Start of Source extract
By: Andy Wood

This is not at all what I had planned. I’m probably not alone in feeling that way during this unprecedented time but researching microbial communities in aquaponics systems is REALLY not what I thought I would be doing during my Junior year summer. I mean—I’m not a biology major. I don’t even have a minor that’s STEM adjacent. I’ve spent most of my college career studying start-ups and design strategy, not bacterial morphology or aquatic nutrient cycling. So how did I, a man with exactly one college biology course under his belt, end up in the Wrigley Institute’s summer REU program?

Figure 1 Diagram of the Thornton Aquaponics System

It’s really a testament to the Wrigley Institute and its staff’s commitment to providing flexible research experiences that can attract a very diverse set of students. While I am not formally studying biology, I am very passionate about sustainable agriculture and recognize that every innovation or technological advance has its roots in scientific research and discovery. As such, I couldn’t pass up the opportunity to help write a manuscript for Dr. Adriane Jones and Dr. Diane Kim’s research into microbial communities in aquaponics systems. It was the perfect opportunity for me to gain deep scientific knowledge of a cutting-edge farming technology while also authentically exposing myself to primary scientific research.

Our research project centers on microbial communities in aquaponics systems because they are absolutely critical to maintaining proper function. They allow fish and plants to live symbiotically by converting fish waste into fertilizers like nitrate, protecting plants and fish from pathogens, and detoxifying the water. Without microbes, aquaponics systems fundamentally would not work; and yet, we know very little about what specific species of microbes inhabit aquaponics systems. In order to manage aquaponics systems for increased plant and fish health, faster crop production, and higher nutrient density, we must understand the microbial communities within aquaponics and how to beneficially manipulate them. This includes understanding the individual microbial species, where they live in the system, what nutrients they depend on, and how they work together to maintain a stable ecosystem. Contributing to these gaps in knowledge was our primary goal in conducting this research.

Figure 2: Dr. Diane Kim with the Thornton Aquaponics System on Catalina Island

Our manuscript describes an experiment conducted from spring 2016 to summer 2017. For the experiment, Dr. Jones and Dr. Kim studied the microbial community of the Thornton Aquaponics system at the Wrigley Marine Science Center on Catalina Island. They took both water and biofilm samples from each part of the system (fish tank, hydroponic media bed, floating raft bed, and biofilter) in order to examine how the microbial communities changed across different system components physically and temporally. After extracting all the microbes from the water samples using a very fine filter, they sequenced the microbes DNA. Each of the unique DNA sequences found in the samples was checked against a database of known microbial species in order to discover what species were living in different parts of the system and how the community changed over time. Comparisons groups of sequences were made to see how diverse and varied microbial communities were across the Thornton Aquaponics system.
End of Source extract
Start of Data section
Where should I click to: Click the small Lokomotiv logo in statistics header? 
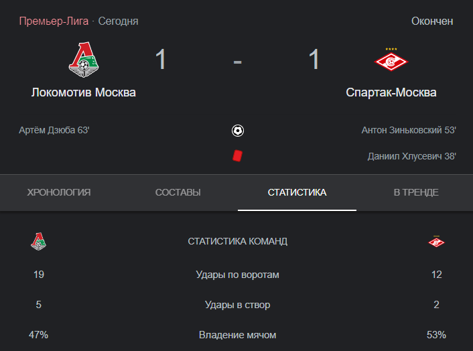[39, 241]
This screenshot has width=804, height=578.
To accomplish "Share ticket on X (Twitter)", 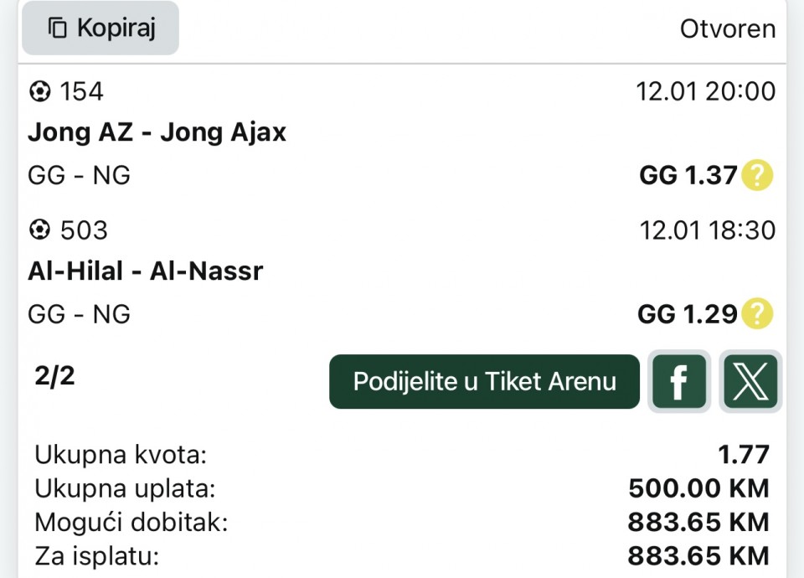I will coord(750,382).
End of Data section
[Task statement] Repeat the part of the aquaponics post starting with "By: Andy Wood" and going on through "summer REU program?", word for word.

[Solution to this exercise]
By: Andy Wood

This is not at all what I had planned. I’m probably not alone in feeling that way during this unprecedented time but researching microbial communities in aquaponics systems is REALLY not what I thought I would be doing during my Junior year summer. I mean—I’m not a biology major. I don’t even have a minor that’s STEM adjacent. I’ve spent most of my college career studying start-ups and design strategy, not bacterial morphology or aquatic nutrient cycling. So how did I, a man with exactly one college biology course under his belt, end up in the Wrigley Institute’s summer REU program?